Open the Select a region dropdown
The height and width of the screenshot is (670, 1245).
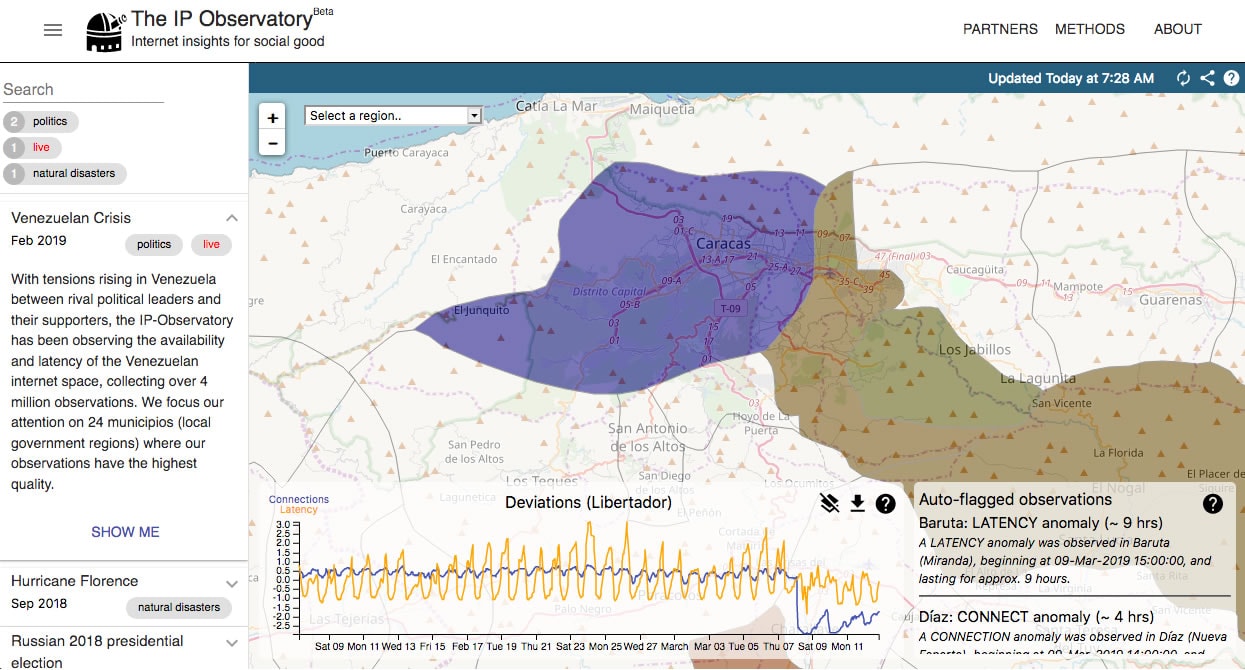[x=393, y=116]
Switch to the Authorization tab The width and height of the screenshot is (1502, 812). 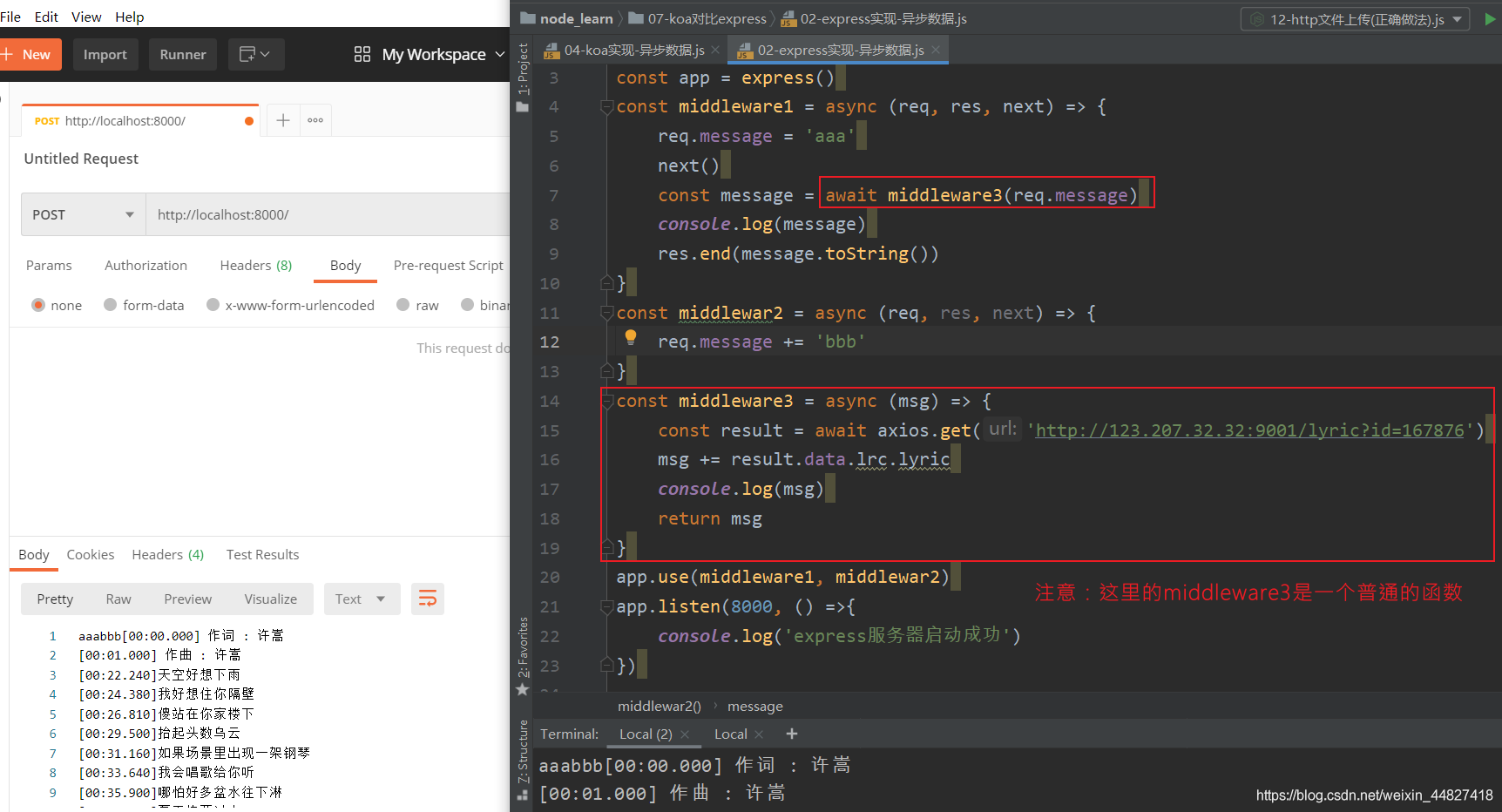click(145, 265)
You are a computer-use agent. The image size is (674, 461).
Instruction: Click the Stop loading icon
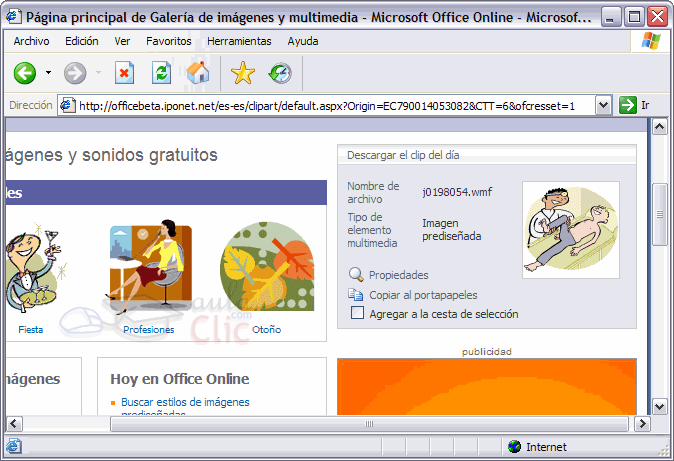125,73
----------
Starting at the line that contains "You are a computer-use", extract each line through the last line of the material exactly as written, and include no pictures.

You are a computer-use agent. The image size is (674, 461).
Instruction: Click the Stop loading icon
125,73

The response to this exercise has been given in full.